* [YOUR GOAL] Echo back the listing lines verbatim, starting at the line containing "Tap the word" and ending at the line containing "coord(346,699)", both included.

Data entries
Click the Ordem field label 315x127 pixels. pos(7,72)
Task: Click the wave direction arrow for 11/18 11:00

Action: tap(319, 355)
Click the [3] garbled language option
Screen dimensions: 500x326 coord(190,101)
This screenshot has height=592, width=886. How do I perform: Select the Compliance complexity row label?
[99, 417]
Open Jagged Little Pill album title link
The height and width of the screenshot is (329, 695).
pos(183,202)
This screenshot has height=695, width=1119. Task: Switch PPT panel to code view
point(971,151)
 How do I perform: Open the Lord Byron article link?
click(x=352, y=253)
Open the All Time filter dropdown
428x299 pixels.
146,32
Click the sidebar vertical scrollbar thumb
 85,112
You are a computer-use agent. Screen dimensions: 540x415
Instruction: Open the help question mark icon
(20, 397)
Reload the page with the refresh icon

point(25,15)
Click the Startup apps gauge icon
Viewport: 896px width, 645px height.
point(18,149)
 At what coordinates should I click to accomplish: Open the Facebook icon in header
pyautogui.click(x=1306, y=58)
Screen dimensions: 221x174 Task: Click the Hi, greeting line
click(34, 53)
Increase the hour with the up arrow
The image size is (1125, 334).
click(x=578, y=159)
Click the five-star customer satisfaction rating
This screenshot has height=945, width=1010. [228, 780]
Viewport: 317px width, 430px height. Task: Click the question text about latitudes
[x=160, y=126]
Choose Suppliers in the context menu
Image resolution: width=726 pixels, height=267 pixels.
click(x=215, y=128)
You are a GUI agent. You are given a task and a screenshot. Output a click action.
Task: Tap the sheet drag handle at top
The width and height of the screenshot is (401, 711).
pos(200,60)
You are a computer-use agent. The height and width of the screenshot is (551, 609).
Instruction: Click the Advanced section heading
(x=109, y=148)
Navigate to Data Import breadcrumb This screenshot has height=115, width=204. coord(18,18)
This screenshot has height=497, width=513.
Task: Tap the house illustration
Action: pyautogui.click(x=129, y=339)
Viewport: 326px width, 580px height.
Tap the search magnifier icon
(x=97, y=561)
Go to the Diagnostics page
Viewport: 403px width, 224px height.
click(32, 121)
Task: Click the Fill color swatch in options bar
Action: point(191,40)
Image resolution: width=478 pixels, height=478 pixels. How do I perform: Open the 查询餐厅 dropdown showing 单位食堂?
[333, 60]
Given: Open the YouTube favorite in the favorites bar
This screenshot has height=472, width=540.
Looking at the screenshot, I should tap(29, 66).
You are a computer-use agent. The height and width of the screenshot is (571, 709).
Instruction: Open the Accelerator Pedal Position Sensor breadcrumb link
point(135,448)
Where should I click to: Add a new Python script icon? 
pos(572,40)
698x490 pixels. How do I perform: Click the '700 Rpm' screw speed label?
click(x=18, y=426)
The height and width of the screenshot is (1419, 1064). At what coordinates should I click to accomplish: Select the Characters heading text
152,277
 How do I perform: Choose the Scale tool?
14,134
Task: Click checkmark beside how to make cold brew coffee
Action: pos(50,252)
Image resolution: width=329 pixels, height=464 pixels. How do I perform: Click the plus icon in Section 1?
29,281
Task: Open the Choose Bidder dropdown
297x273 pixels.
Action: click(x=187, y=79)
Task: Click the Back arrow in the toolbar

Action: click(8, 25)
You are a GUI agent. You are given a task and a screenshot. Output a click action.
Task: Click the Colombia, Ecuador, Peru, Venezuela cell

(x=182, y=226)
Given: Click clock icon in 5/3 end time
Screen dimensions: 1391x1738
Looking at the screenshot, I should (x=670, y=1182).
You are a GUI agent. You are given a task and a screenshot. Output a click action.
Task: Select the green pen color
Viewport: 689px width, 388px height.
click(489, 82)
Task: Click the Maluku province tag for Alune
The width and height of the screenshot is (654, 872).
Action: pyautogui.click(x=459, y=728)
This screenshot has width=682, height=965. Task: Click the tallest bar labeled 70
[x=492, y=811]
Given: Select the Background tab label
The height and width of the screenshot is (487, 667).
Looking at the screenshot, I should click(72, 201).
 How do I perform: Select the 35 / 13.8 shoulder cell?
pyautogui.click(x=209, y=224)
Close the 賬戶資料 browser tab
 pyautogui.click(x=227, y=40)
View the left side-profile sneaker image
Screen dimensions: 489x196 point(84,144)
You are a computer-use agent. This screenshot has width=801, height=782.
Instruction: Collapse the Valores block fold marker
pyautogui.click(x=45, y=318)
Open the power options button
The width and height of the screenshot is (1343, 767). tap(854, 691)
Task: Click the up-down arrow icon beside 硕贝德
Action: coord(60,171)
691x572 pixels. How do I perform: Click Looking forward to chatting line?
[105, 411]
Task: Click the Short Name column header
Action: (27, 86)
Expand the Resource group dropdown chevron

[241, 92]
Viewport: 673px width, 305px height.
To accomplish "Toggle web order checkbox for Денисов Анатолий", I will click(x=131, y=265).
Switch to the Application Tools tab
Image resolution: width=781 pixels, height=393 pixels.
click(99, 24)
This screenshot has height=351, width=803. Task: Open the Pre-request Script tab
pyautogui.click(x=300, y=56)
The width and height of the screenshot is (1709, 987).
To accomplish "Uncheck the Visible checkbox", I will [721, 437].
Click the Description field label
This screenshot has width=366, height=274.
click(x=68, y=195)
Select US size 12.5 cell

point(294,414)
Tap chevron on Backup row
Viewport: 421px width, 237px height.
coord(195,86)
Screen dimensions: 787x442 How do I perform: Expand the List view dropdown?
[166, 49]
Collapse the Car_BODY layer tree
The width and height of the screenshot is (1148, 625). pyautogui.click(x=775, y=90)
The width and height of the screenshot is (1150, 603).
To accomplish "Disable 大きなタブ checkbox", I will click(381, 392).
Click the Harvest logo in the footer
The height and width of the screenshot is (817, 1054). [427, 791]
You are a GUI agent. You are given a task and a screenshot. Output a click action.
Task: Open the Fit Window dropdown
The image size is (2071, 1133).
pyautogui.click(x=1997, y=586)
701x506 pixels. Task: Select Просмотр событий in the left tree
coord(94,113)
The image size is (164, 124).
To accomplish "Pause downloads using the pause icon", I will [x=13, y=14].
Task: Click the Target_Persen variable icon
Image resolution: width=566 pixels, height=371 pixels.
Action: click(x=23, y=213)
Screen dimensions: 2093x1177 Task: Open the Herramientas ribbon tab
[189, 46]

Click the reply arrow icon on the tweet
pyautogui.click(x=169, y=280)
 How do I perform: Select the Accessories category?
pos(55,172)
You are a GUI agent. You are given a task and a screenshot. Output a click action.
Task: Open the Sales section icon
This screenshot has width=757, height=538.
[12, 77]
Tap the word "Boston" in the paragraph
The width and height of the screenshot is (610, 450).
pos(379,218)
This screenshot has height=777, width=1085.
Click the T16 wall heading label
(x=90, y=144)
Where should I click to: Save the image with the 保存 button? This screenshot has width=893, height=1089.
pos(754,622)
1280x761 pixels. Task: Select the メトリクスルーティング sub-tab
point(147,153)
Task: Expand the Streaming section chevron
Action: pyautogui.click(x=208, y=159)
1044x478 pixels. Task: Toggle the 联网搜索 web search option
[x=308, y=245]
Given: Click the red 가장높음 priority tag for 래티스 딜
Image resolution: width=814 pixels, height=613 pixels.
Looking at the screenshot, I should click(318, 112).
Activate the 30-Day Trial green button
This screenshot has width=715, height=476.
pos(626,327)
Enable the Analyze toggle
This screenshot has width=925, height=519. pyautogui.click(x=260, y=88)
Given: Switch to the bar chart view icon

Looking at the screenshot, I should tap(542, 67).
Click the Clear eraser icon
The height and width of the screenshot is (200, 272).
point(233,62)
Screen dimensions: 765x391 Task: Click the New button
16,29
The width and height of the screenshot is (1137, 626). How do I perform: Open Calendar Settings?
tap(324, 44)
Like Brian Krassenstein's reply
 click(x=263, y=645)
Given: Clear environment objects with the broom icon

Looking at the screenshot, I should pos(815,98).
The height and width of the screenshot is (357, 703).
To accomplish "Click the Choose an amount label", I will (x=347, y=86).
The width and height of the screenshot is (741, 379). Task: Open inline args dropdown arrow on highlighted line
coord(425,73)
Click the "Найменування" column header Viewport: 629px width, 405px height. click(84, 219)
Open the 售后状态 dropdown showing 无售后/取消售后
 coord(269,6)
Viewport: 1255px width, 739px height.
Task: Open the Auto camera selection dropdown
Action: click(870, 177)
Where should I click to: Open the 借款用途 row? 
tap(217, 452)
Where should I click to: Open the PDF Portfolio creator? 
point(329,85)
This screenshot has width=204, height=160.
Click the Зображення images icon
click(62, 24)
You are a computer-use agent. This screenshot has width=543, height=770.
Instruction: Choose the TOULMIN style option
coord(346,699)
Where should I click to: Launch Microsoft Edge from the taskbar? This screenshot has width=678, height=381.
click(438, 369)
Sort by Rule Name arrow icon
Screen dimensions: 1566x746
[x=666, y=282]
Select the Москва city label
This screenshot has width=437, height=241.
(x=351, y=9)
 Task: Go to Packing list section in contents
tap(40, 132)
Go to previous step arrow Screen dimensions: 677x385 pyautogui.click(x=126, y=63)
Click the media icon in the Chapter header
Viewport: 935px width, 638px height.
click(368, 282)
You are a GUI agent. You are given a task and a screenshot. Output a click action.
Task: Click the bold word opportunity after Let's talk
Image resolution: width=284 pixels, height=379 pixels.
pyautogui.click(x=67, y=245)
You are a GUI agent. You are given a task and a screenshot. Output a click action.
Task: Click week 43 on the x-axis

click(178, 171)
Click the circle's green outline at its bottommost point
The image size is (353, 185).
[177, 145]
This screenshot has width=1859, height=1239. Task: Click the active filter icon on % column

* [RESULT OF THIS TASK]
Tap the word "Boston" in the paragraph
The width and height of the screenshot is (610, 450).
pos(379,218)
This screenshot has height=777, width=1085.
Click the T16 wall heading label
(x=90, y=144)
Where should I click to: Save the image with the 保存 button? This screenshot has width=893, height=1089.
pos(754,622)
1280x761 pixels. Task: Select the メトリクスルーティング sub-tab
point(147,153)
Task: Expand the Streaming section chevron
Action: pyautogui.click(x=208, y=159)
1044x478 pixels. Task: Toggle the 联网搜索 web search option
[x=308, y=245]
Given: Click the red 가장높음 priority tag for 래티스 딜
Image resolution: width=814 pixels, height=613 pixels.
Looking at the screenshot, I should click(318, 112).
Activate the 30-Day Trial green button
This screenshot has width=715, height=476.
pos(626,327)
Enable the Analyze toggle
This screenshot has width=925, height=519. pyautogui.click(x=260, y=88)
Given: Switch to the bar chart view icon

Looking at the screenshot, I should tap(542, 67).
Click the Clear eraser icon
The height and width of the screenshot is (200, 272).
point(233,62)
Screen dimensions: 765x391 Task: Click the New button
16,29
The width and height of the screenshot is (1137, 626). How do I perform: Open Calendar Settings?
tap(324, 44)
Like Brian Krassenstein's reply
 click(x=263, y=645)
Given: Clear environment objects with the broom icon

Looking at the screenshot, I should pos(815,98).
The height and width of the screenshot is (357, 703).
To accomplish "Click the Choose an amount label", I will (x=347, y=86).
The width and height of the screenshot is (741, 379). Task: Open inline args dropdown arrow on highlighted line
coord(425,73)
Click the "Найменування" column header Viewport: 629px width, 405px height. click(84, 219)
Open the 售后状态 dropdown showing 无售后/取消售后
 coord(269,6)
Viewport: 1255px width, 739px height.
Task: Open the Auto camera selection dropdown
Action: click(870, 177)
Where should I click to: Open the 借款用途 row? 
tap(217, 452)
Where should I click to: Open the PDF Portfolio creator? 
point(329,85)
This screenshot has width=204, height=160.
Click the Зображення images icon
click(62, 24)
You are a computer-use agent. This screenshot has width=543, height=770.
Instruction: Choose the TOULMIN style option
coord(346,699)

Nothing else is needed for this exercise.